Platelet-rich plasma injection effective alternative for knee OA
An intra-articular injection of platelet-rich plasma may be an effective alternative to hyaluronic acid in the treatment of knee osteoarthritis, particularly in patients with mild forms of the condition, according to findings published in Arthritis Research & Therapy.
“Although the relevant literature has moderate applicability and strength of evidence, the current guidelines of the American Association of Orthopedic Surgeons do not recommend or oppose the use of [platelet-rich plasma] in the treatment of knee OA,” Ren Yizhong, MD, of the Second Affiliated Hospital of Inner Mongolia Medical University, China, and colleagues wrote. “However, comparison studies conducted on the use of intra-articular injection of [platelet-rich plasma] compared with [hyaluronic acid] for mild or moderate knee OA showed a higher clinical outcome score with [platelet-rich plasma] than with the latter.”

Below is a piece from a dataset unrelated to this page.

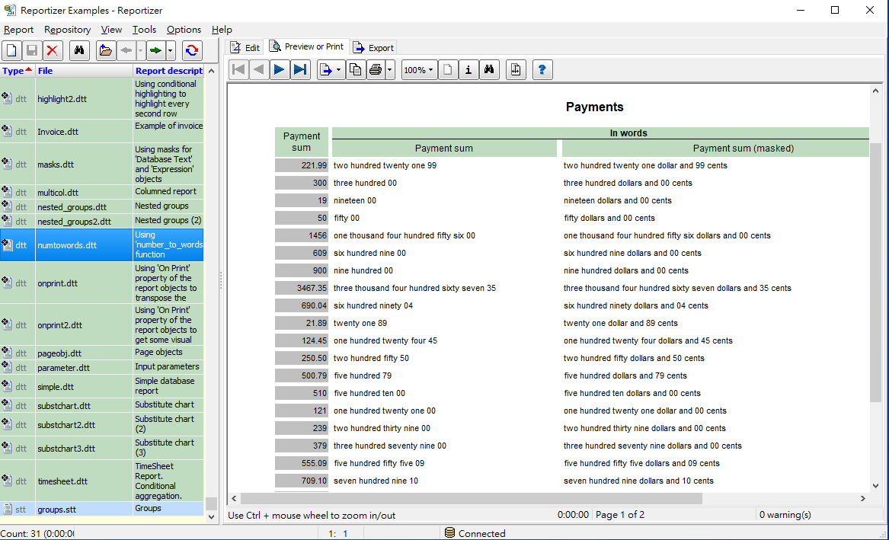Click the preview's horizontal scrollbar right arrow
889x540 pixels.
[x=863, y=499]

To determine whether platelet-rich plasma is superior to hyaluronic acid in the treatment of knee OA, the researchers in 2016 conducted a systematic review of randomized clinical trials using the Cochrane Central Register of Controlled Trials, PubMed and Embase databases. Focusing on English-language, human in vivo studies that compared platelet-rich plasma treatments to hyaluronic acid, they used the following key words in their search: “Platelet-rich plasma,” “PRP,” “platelet-rich fibrin,” “PRF,” “platelet,” “plasma,” “arthritis,” “osteoarthritis,” “gonarthrosis” and “degeneration.” They also searched presentations and abstracts from the annual meeting of the American Academy of Orthopaedic Surgeons, EULAR, the American Academy of Physical Medicine and Rehabilitation, the American College of Rheumatology and the Osteoarthritis Research Society International.

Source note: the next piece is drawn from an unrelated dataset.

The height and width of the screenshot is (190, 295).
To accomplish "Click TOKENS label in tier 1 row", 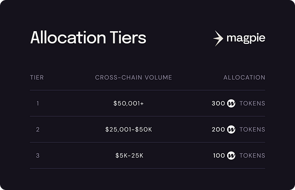I will click(x=252, y=103).

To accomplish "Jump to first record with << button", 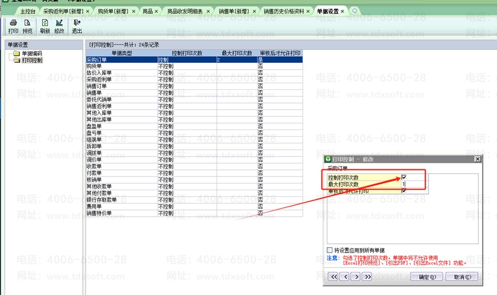I will click(333, 277).
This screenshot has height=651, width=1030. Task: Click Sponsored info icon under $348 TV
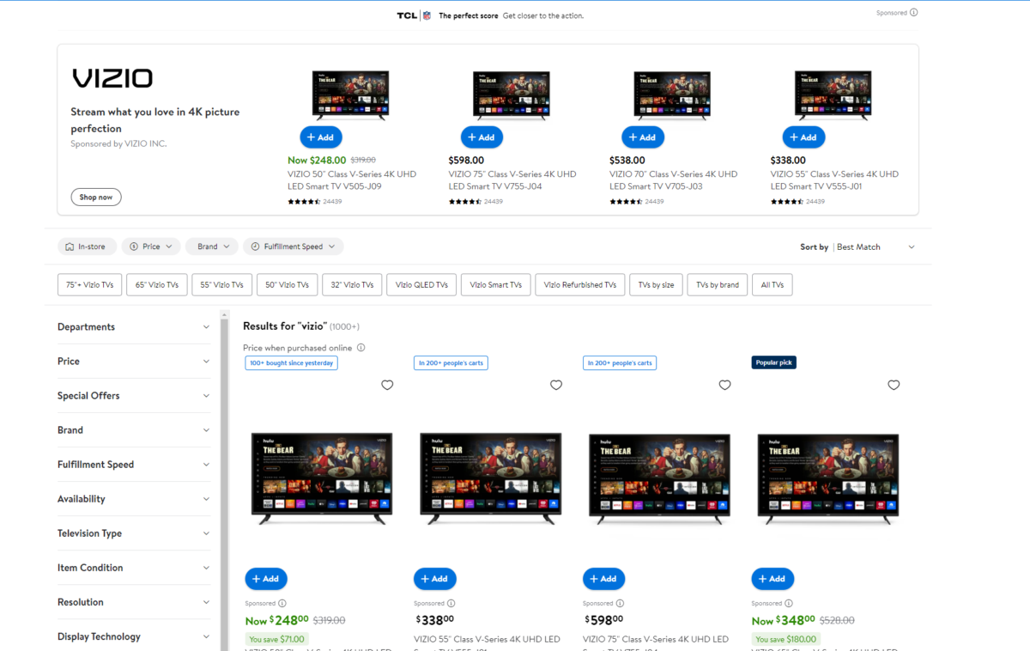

The researchers identified seven articles, representing 908 patients and 908 knees, that met their inclusion criteria. Outcome measures included efficacy and response to treatment for recovery as defined by the Western Ontario and McMaster Universities Osteoarthritis Index, the International Knee Documentation Committee, the Knee Injury and Osteoarthritis Outcome Score, the EuroQol visual analogue scale and the Tegner score.

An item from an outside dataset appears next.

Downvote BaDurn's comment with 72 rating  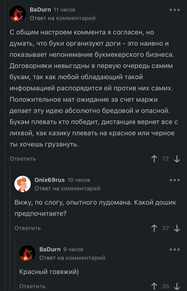[x=177, y=159]
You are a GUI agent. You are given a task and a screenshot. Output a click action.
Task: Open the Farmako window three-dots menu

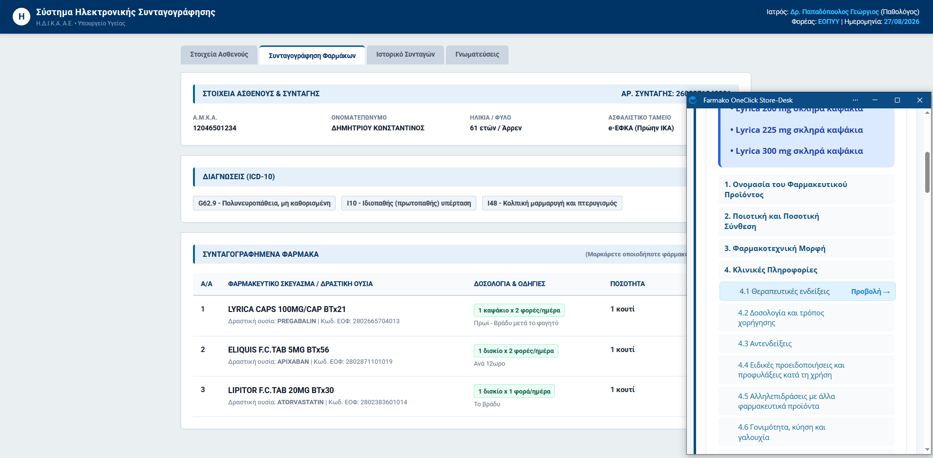tap(855, 100)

According to the researchers, all studies demonstrated statistically significant improvements in clinical outcomes — including pain, physical function and stiffness — with platelet-rich plasma injection. In addition, with the exception of two studies, nearly all showed significant differences between the two treatments regarding clinical outcomes of pain and function.
“[Platelet-rich plasma] intra-articular injection of the knee may be an effective alternative treatment for knee OA, especially in patients with mild knee OA,” Yizhong and colleagues wrote. “However, some studies suggested that [platelet-rich plasma] is not more effective than [hyaluronic acid]. A large, multicenter, randomized trial study is needed to further assess the efficacy of [platelet-rich plasma] treatment for patients with knee OA.” – by Jason Laday
Disclosure: Yizhong reports no relevant financial disclosures. Please see the study for all other authors’ relevant financial disclosures.